Licensing rounds in Brazil and Mexico will be the ones to watch. They are expected to attract huge bids from Asian operators who have money to spend and know a good deal when they see it. In addition, the Argentinean and Brazilian rounds are both backed by large-scale seismic surveys which adds to their desirability to all-comers.
Meanwhile, across the globe, the Israeli Petroleum Commissioner last month awarded five offshore oil and gas licences within the Israeli Exclusive Economic Zone (EEZ) to Greek independent Energean Oil & Gas. The new licences grant an initial exploration period of three years in blocks near the Energean's Karish and Tanin gas fields. The licenses could be extended for the further three years.

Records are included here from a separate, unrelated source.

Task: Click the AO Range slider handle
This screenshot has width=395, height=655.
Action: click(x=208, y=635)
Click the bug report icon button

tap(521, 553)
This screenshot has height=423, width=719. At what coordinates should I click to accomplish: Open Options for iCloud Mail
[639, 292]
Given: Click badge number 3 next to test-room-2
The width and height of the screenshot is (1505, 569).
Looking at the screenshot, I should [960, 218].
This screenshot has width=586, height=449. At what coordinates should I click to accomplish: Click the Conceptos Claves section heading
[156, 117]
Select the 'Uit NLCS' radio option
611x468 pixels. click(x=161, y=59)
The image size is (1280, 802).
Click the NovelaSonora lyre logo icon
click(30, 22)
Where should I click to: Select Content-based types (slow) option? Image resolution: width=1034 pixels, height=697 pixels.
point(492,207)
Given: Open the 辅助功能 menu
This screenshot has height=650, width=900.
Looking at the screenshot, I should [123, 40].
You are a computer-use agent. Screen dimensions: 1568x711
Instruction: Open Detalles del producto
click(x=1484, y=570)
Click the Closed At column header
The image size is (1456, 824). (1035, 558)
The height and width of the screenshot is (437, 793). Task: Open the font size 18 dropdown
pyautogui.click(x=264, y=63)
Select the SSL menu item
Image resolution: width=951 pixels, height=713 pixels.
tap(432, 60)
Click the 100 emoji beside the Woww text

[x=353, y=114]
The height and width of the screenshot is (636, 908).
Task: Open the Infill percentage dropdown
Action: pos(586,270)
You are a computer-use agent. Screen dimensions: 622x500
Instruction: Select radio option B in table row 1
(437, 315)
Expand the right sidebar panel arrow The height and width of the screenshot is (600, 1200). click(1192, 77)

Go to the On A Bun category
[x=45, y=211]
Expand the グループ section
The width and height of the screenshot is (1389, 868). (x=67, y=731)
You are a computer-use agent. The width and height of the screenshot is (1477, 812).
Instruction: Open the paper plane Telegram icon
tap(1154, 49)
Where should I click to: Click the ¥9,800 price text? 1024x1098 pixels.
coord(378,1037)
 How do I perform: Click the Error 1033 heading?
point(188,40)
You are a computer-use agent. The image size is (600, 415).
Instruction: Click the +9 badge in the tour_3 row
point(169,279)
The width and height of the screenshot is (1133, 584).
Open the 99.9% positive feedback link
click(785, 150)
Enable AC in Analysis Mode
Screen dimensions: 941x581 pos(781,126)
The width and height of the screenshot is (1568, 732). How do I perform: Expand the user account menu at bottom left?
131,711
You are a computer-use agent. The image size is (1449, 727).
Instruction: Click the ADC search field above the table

While smaller independents are active right now, the big Majors are not letting the grass grow under their feet. Just this week, Shell announced it will start drilling in the Penguins oil field in the North Sea, off the coast of Shetland. Along with project partner ExxonMobil, they hope to unlock up to 80m barrel, with a peak production of 45,000 barrels of oil per day.
Across the North Sea in Scandinavia, Norway has been pumping out new exploration licenses for the Norwegian continental shelf this week, granting a record number of 75 to 34 offshore companies including ConocoPhillips, Statoil and Total. The awards consist of 22 in the Norwegian Sea, 45 in the North Sea and eight in the Barents Sea. Perhaps unsurprisingly, Norwegian giant Statoil walked away with 31 licenses including 17 as lead operator.
As in the U.S. these awards, especially the plan for the Barents Sea, have drawn criticism from environmental groups. Arctic drilling has always been contentious, and remains a high-risk endeavour with no guarantees – after decades of exploration, only two fields currently produce: Statoil's gas platform and Enli's oil rig. But there is renewed optimism that technological advances will reap rewards this time, so the environmental protests are likely to be in vain. For these protestors, it may be better to focus on high-tech renewable sources of energy instead, like biogas.
Twenty-eighteen has kicked off a revival in upstream activity which promises an exciting year ahead. Of course we won't know, possibly for years, whether and of this exploration work will hit pay-dirt. But while the demand is still there, the appetite for exploration will continue, and the next few years could hearld interesting times in the world of upstream.